飲食店長のブログ ~ 人材戦略の実践レポート

実際に飲食店を経営しながら、そのノウハウを突き詰める

「神泡超達人」の称号の使い方を考える

 

 

 

8月初旬にサントリーさんから「神泡超達人」の認定をいただきました。おいしい生ビールを出す希少なお店であることの証明です。(宝塚市でわすか2店舗!)

 

 

近隣のいくつかの居酒屋さんが生ビールを安く売る戦術を使っているので、それに対抗するために「どこよりも美味しいビールを出す店」であることを打ち出したのです。

 

宝塚という商圏の特性から考えて、「生ビールが安い」というアピールに対して「美味いという保証付きの生ビール」というアピールで戦えると踏んでいました。

 

結果としてはまあまあ成功していると思います。お客様からは「『神泡』ちょうだい」と言われるケースもありますし、お客様がおかわりしてくれることも多いです。

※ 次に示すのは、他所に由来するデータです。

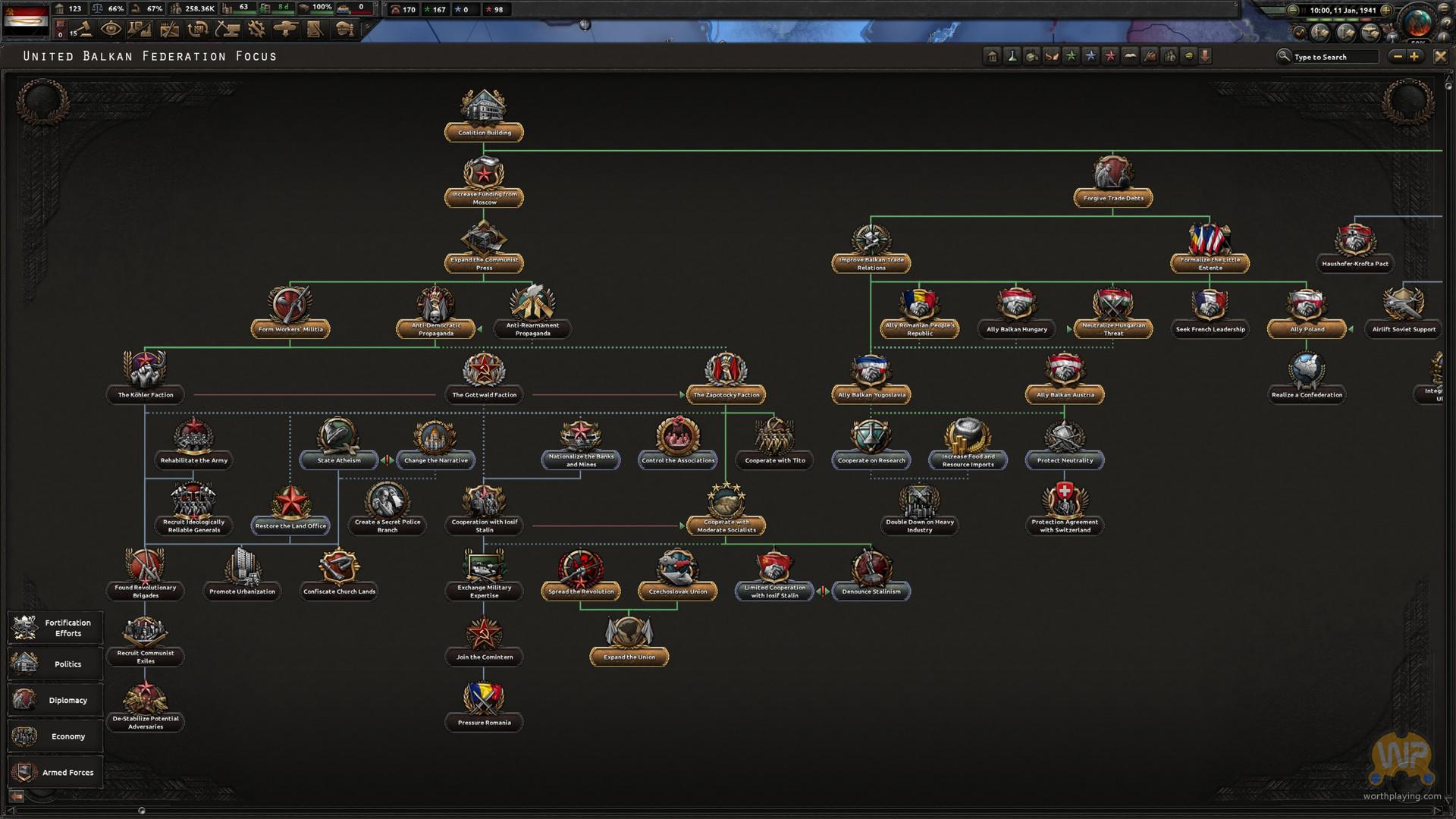The height and width of the screenshot is (819, 1456).
Task: Zoom out the focus tree
Action: click(1397, 56)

他のお店のやり方も勉強しようと思って、休日のたびに「神泡超達人店」に食べに行きました。でも多くのお店は告知ポスターすら貼っておらず、不安になりました。

 

ところで、

「神泡」という称号ですから、美味しい泡を楽しんでいただきたいのですが、お客様の中には 泡の少ないビールが飲みたい人もいます。「泡=損」の感覚です。

 

それは誤解です。

 

ビールをグラスに注いだとき自然に出てきてしまうのは「あぶく」で、「あぶく」はおいしくないし、時間が経つと無くなって、見た目のビールの量は減ります。瓶ビールではこういう現象になります。

 

しかし、生ビールサーバーから抽出されるクリーミーな「泡」は「あぶく」と違って、おいしいし、時間が経てば、ほぼ同量のビールの液体に変わります。つまり、時間が経っても見た目のビールの量は変化せず、泡とビールの比率が変わるだけです。

 

神泡超達人店ではジョッキの3割くらいを「泡」の状態にします。この「泡」が美味しいのです。つまり「泡」を楽しめる状態にしています。これが「神泡」です。

 

瓶ビールでは実現不可能ですし、泡を多くしてお店が儲かるわけでもありません。

 

 

でも、お客様が瓶ビールを飲んでる感覚で「泡が多くて損やなあ」と感じてしまったら商売は失敗です。ですからしっかりした告知が必要なのです。

 

おおくの達人店は、そういう葛藤の中で泡の量を減らし、告知をやめていくのではないでしょうか。もったいないことです。

 

 

でも、ドイツビールとかを樽生で売っているお店とかにいけば、泡がしっかり入っているビールを出してくれるし、その入れ方を見ると、あぶくを捨てて 「泡」だけをしっかりいれています。

 

本格的な生ビールとはそういうものなんです。

 

積極的な告知を止めずに、そういうおいしさを追求するお店なのだ、という事を印象すけるための戦法として「神泡」をこれからも主張していきます。

 

たぶん成功すると思います。

 

「ビールはどこで飲んでも一緒」ではないのです。